▶ _EXERCISE GOAL_
Search the records for the word "Terms". Copy every line where it appears.

▶ _Collected data entries_
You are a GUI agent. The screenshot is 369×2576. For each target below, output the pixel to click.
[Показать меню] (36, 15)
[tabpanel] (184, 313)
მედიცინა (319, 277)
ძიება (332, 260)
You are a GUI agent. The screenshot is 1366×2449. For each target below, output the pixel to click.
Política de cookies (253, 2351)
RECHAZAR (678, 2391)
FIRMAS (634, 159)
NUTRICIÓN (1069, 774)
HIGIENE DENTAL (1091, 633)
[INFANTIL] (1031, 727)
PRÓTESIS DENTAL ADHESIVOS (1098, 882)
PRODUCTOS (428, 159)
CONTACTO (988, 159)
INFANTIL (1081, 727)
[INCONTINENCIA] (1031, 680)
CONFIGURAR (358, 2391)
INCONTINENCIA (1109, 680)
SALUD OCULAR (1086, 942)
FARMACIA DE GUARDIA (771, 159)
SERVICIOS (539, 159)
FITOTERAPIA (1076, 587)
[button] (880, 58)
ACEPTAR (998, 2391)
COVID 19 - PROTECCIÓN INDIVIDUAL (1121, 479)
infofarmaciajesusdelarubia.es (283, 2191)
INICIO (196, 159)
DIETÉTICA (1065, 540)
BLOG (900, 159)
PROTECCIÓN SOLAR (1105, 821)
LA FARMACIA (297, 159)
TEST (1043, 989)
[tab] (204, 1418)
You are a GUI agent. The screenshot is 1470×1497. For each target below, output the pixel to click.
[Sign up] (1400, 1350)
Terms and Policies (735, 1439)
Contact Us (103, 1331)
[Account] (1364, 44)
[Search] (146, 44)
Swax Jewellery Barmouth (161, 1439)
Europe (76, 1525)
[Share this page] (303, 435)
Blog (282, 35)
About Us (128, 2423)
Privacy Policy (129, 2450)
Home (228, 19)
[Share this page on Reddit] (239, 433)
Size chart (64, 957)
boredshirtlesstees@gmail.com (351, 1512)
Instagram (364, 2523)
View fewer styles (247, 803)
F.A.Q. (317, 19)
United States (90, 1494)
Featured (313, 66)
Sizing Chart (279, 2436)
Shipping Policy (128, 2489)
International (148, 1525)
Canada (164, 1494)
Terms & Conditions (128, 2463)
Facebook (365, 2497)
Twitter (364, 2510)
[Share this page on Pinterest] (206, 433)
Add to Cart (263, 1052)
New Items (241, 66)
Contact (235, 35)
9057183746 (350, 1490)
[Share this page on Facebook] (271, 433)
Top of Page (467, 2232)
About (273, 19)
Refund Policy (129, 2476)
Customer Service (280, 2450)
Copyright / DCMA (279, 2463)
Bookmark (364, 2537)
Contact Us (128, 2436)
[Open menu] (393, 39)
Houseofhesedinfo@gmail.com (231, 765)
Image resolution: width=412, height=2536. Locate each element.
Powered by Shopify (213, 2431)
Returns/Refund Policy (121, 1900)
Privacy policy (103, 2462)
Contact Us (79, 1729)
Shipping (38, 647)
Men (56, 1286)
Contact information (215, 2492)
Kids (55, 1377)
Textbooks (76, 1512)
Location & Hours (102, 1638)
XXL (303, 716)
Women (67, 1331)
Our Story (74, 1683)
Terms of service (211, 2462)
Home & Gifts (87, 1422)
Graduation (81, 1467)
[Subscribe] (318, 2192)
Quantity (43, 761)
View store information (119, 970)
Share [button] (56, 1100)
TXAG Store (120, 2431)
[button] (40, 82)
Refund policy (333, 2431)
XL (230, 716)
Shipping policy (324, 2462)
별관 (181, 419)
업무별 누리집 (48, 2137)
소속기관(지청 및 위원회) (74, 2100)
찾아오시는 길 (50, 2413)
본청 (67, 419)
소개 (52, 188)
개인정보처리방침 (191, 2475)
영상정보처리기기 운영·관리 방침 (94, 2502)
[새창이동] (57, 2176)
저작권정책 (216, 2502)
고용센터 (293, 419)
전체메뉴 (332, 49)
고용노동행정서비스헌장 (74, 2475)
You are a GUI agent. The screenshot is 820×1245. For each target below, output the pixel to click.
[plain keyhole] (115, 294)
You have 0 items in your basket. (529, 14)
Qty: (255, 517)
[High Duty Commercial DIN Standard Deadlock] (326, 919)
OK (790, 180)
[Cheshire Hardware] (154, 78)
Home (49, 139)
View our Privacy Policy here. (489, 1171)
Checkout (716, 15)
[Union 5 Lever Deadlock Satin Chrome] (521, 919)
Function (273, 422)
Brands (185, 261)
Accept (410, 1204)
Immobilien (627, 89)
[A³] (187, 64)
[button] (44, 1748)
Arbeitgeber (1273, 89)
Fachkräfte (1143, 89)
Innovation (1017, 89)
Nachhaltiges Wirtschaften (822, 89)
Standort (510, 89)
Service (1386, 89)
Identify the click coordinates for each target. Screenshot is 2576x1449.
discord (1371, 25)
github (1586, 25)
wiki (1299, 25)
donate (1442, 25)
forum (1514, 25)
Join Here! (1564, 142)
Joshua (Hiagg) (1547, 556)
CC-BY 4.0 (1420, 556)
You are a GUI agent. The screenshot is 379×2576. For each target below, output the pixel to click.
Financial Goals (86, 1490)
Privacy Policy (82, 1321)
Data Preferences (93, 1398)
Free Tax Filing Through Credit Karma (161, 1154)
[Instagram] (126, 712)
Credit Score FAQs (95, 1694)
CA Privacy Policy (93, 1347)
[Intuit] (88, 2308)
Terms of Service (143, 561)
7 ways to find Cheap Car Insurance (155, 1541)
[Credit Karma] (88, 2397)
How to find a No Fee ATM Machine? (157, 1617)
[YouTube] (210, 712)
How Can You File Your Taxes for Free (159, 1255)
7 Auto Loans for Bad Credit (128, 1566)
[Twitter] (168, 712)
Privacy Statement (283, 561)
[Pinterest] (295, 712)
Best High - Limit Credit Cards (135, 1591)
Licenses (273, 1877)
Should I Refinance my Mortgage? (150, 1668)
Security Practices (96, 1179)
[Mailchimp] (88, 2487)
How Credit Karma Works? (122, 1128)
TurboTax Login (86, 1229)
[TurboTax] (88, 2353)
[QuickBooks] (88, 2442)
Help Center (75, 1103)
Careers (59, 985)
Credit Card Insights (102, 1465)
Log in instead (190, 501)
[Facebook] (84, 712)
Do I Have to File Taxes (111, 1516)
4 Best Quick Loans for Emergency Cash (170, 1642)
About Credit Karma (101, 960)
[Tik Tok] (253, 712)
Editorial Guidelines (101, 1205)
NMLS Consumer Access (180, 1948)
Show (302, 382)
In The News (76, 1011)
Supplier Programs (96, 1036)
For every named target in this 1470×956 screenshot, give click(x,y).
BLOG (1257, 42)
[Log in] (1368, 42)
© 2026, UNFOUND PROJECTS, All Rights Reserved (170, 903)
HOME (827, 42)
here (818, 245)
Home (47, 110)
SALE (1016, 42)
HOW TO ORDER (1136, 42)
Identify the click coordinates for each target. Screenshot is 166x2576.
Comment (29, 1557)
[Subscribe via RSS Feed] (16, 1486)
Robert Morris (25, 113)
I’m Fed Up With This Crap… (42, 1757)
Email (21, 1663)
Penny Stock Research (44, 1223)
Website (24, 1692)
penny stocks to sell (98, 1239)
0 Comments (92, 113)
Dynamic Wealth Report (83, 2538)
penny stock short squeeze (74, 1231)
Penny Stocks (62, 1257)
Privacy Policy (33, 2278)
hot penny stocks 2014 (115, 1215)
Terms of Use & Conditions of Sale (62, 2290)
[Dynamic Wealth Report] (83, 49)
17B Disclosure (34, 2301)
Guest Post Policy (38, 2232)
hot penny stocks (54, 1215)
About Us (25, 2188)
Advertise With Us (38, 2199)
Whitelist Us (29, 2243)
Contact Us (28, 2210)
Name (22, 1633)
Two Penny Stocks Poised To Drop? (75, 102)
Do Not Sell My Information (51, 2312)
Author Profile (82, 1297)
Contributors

▶ _ANSWER BOX_
Terms and Policies (735, 1439)
Terms & Conditions (128, 2463)
Terms of service (211, 2462)
Terms of Service (143, 561)
Terms of Use & Conditions of Sale (62, 2290)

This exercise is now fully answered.